Le Temps: Vous mentionnez souvent les avantages des accords bilatéraux pour votre entreprise. Combien d'employés de Stadler Rail proviennent de l'Union européenne sur vos trois principaux sites en Suisse?

Peter Spuhler: Environ un tiers nos employés proviennent de l'Union européenne. Cette proportion est toutefois nettement supérieure pour les spécialistes. C'est une des raisons pour lesquelles nous sommes très contents de pouvoir bénéficier des accords bilatéraux. Car dans certains domaines, les spécialistes requis font simplement défaut en Suisse. C'est le cas non seulement pour les ingénieurs mais aussi pour des domaines d'activité tels que la production ou encore le soudage en aluminium. Dans ce dernier secteur, nous avons eu la possibilité de recruter des spécialistes en provenance de l'est de l'Allemagne et de les faire venir travailler ici. Sans ces derniers, nous n'aurions pas pu maintenir certaines de nos activités actuelles en Suisse.

- Etiez-vous présent samedi dernier au congrès de l'UDC à Brigue? Qu'avez-vous pensé des résultats de ce vote (ndlr: renoncement de lancer un référendum contre l'extension de la libre circulation des personnes à la Roumanie et à la Bulgarie)?

- Non, je n'ai malheureusement pas pu y participer du fait que j'étais en déplacement professionnel à l'étranger ce jour-là. Toutefois, même si je n'y étais pas présent, j'ai, au préalable, certainement largement contribué au refus par une majorité des deux tiers des délégués de lancer un référendum contre l'extension de la libre circulation des personnes à la Roumanie et à la Bulgarie.

- Le mérite de cette victoire vous revient donc en partie.

- Je suis surtout très content que l'option du référendum n'ait pas été saisie. Pour le parti lui-même, ce congrès a évidemment été un moment difficile. Je pense qu'il aurait été possible de négocier ce sujet d'une manière plus habile en renonçant dès le départ à l'idée d'un référendum sur ce thème. Mais un problème important est que le parlement ait choisi de lier la poursuite des accords bilatéraux avec les Etats actuels de l'UE à l'extension de ces accords à la Roumanie et à la Bulgarie, ce que nous ne voulions pas de notre côté.

- Craignez-vous que la question de l'extension de la libre circulation des personnes puisse déclencher une deuxième scission au sein de l'UDC?

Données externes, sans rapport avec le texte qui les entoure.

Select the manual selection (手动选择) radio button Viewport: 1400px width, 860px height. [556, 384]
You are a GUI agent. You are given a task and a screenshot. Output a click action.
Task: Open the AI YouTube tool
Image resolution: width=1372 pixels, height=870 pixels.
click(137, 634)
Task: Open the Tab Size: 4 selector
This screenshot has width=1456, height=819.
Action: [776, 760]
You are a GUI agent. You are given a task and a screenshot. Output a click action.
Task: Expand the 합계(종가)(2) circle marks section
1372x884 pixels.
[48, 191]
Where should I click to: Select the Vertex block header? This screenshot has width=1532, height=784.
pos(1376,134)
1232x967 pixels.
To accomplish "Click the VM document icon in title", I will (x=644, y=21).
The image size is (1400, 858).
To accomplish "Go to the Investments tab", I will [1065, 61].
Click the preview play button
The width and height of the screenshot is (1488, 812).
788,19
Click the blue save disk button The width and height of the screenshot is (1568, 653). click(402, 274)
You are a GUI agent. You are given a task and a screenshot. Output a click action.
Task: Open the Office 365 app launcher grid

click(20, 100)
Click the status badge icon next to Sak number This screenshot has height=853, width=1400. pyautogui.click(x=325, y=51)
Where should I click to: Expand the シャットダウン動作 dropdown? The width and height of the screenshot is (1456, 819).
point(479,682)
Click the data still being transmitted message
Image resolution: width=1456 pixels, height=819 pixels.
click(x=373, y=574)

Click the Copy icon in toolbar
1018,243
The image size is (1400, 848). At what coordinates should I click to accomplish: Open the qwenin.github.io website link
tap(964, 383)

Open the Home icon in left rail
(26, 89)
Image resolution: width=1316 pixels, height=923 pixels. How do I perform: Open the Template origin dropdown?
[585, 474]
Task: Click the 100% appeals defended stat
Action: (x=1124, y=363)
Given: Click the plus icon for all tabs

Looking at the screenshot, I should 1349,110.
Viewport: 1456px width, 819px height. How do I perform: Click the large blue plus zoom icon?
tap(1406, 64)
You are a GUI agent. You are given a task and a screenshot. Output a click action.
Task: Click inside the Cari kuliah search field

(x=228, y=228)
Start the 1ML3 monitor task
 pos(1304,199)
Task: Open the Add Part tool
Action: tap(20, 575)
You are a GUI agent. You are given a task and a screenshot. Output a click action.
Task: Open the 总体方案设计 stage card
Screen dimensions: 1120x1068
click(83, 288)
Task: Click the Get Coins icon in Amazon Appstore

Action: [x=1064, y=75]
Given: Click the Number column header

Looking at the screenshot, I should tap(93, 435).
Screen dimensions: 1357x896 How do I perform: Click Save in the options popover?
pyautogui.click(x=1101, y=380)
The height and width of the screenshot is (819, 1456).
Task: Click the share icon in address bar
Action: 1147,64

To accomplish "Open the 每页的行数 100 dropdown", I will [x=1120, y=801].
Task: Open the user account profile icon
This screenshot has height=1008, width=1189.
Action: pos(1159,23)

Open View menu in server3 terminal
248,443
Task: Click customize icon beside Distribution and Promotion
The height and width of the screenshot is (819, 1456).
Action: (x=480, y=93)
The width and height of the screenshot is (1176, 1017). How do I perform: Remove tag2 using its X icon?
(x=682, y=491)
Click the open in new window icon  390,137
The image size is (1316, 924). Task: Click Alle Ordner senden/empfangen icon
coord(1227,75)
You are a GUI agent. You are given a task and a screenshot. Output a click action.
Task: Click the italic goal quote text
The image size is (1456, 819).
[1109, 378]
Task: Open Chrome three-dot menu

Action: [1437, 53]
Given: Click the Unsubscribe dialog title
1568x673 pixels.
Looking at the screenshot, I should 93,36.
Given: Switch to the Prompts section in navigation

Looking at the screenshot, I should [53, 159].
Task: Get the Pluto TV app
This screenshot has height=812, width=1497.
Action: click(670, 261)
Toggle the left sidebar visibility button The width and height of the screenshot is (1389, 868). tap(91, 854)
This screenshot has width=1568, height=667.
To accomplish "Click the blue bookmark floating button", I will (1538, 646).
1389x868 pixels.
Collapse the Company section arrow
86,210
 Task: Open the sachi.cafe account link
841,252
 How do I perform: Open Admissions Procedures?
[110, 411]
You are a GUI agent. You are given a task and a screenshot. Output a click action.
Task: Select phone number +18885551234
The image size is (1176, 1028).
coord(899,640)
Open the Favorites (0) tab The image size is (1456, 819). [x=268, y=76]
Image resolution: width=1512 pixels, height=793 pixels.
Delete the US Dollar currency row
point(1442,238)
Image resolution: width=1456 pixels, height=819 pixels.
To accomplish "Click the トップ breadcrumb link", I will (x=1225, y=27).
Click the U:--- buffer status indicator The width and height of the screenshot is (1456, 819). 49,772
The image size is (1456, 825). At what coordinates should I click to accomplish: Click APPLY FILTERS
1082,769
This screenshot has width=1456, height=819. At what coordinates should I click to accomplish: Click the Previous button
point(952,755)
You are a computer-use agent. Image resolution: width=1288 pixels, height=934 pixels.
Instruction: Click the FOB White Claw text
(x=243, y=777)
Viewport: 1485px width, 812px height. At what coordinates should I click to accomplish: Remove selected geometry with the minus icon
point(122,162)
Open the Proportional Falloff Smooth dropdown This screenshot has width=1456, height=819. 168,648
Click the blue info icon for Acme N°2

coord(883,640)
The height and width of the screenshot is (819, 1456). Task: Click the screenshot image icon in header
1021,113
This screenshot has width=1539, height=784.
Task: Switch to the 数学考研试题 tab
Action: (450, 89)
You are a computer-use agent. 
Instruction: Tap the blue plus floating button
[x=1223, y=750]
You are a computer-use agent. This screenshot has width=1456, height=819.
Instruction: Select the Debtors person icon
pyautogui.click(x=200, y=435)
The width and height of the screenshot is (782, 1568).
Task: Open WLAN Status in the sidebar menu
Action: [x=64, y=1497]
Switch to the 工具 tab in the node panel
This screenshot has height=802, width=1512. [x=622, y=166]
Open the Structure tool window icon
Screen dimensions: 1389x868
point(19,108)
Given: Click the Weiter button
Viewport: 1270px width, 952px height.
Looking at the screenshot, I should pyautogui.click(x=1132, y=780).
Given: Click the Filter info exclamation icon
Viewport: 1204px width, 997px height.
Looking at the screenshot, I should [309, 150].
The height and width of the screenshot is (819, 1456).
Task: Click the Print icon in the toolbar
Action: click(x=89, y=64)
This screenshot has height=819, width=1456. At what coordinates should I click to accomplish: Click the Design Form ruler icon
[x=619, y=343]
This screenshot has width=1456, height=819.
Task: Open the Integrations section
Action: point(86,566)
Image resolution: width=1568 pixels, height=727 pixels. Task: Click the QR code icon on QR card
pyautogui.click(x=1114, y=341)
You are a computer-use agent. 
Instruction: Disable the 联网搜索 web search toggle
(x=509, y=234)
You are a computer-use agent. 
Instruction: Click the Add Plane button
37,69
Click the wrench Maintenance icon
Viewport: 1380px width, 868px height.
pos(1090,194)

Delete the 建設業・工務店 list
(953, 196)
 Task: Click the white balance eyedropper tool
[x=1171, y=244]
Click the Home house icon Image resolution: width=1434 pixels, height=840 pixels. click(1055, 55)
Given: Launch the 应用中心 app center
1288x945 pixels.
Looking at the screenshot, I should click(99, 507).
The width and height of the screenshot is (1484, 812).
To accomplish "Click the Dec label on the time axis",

- Non. L'UDC est un parti populaire et différents points de vue doivent pouvoir y être exprimés. Lors de la précédente extension des accords bilatéraux à dix nouveaux pays membres de l'UE, cette discussion avait déjà eu lieu. L'aile économique de l'UDC avait alors déjà combattu l'idée d'un référendum, à l'encontre d'autres tendances du parti. Ces dernières divergences d'opinion n'ont donc rien de nouveau.

- Si un référendum contre l'extension de la libre circulation des personnes à la Roumanie et à la Bulgarie aboutit tout de même, allez-vous vous engager personnellement pour le combattre?

- Absolument. Je défends toujours l'argument suivant: si la Suisse veut conserver son indépendance politique, le pays a besoin d'une ouverture sur le plan économique. Et le cadre des accords bilatéraux est taillé sur mesure pour les besoins spécifiques de la Suisse, en particulier en matière économique. Pour préserver son indépendance à terme, la Suisse ne peut pas se permettre de commettre des erreurs dans le domaine des accords bilatéraux avec l'UE.